Algunos datos curiosos acerca de la Lluvia de Estrellas:

Los meteoroides de las Perseidas, (así se les denomina mientras están aún en el espacio) son muy veloces. Entran en la atmósfera de la Tierra a unos 60 metros por segundo en relación al planeta. La mayoría son del tamaño de granos de arena; unos pocos son del tamaño de guisantes o de canicas. Casi ninguno llega al suelo, pero si lo hiciera, se le denominaría meteorito.

El cometa Swift-Tuttle, cuyos escombros son los que forman las Perseidas, es el objeto más grande que se conoce que hace sucesivas repeticiones de su paso cerca de la Tierra. Su núcleo es de unos 9.7 kilómetros de ancho, casi igual al objeto que acabó con los dinosaurios.

Allá en los años 1990's, el astrónomo Brian Marsden calculó que el Swift-Tuttle podría llegar realmente a golpear a la Tierra en el año 2026. Sin embargo una serie de observaciones eliminaron rápidamente cualquier posibilidad de colisión. Sin embargo, Marsden encontró que el cometa y la Tierra podrían llegar a experimentar un acercamiento cósmico de 1 millón 600 mil kilómetros en el año 3044.

Cuando una partícula de las Perseidas entra en la atmósfera, comprime el aire frente a ella, el cual se calienta. El meteoro a su vez puede alcanzar una temperatura de 1650 grados Celsius. El calor intenso vaporiza a la mayoría de los meteoros creando lo que conocemos como estrellas fugaces. La mayoría son visibles a unos 97 kilómetros de altura. Algunos meteoros más grandes se estrellan causando un flash más brillante denominado bola de fuego y algunas veces puede escucharse una explosión desde el suelo.

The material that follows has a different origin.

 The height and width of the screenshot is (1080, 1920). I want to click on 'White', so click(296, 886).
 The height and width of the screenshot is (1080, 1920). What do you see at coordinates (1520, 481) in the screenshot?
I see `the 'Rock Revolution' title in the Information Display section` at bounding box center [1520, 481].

El cometa Swift-Tuttle tiene muchos cometas de su familia. La mayoría se originan en la distante nube de Oort, la cual se extiende cerca de la mitad del camino hasta la próxima estrella. La gran mayoría de ellos nunca visita el sistema solar interno.

Los meteoroides de las Perseidas se encuentran entre 100 a 160 kilómetros de separación aún en las partes más densas del río de escombros que va dejando el cometa. Ese río, de hecho, es más bien como una serie de riachuelos depositados cada uno de ellos durante diferentes pasos del cometa en su órbita de 130 años alrededor del Sol. El material flota en el espacio y de hecho orbita al Sol en casi el mismo paso que la órbita expandiéndose con el tiempo.

A medida que la Tierra gira, la cara que lleva su órbita alrededor del Sol tiende a recoger más escombros del espacio. Esta parte del cielo se encuentra directamente encima de nosotros al amanecer. Por esta razón las Perseidas y otras lluvias de meteoritos son visibles de una manera más favorable en las horas antes del amanecer.

El cometa Swift-Tuttle fue visto por última vez en 1992, un paso muy poco espectacular a través del sistema solar interior que requirió de binoculares para ser observado. Anterior a esto, había sido visto en el año en que fue "descubierto" por los astrónomos americanos Lewis Swift y Horace Tuttle, en 1862. Abraham Lincoln era Presidente en aquél entonces.

La órbita del Swift-Tuttle ha sido calculada hasta 2000 años hacia atrás y se cree que sea el mismo cometa que se observó en el 188 d.C. o aún hasta uno reportado el año 69 a.C.

El Swift-Tuttle se calcula que regresará en el año 2126 (como ya saben, no nos golpeará) y los astrónomos piensan que podría ser un espectáculo de observación a simple vista como el caso del cometa Hale-Bopp. Si los cálculos históricos son correctos, entonces el año 2126 marcará el tercer milenio de observación humana, suponiendo que queda alguien para poder verlo.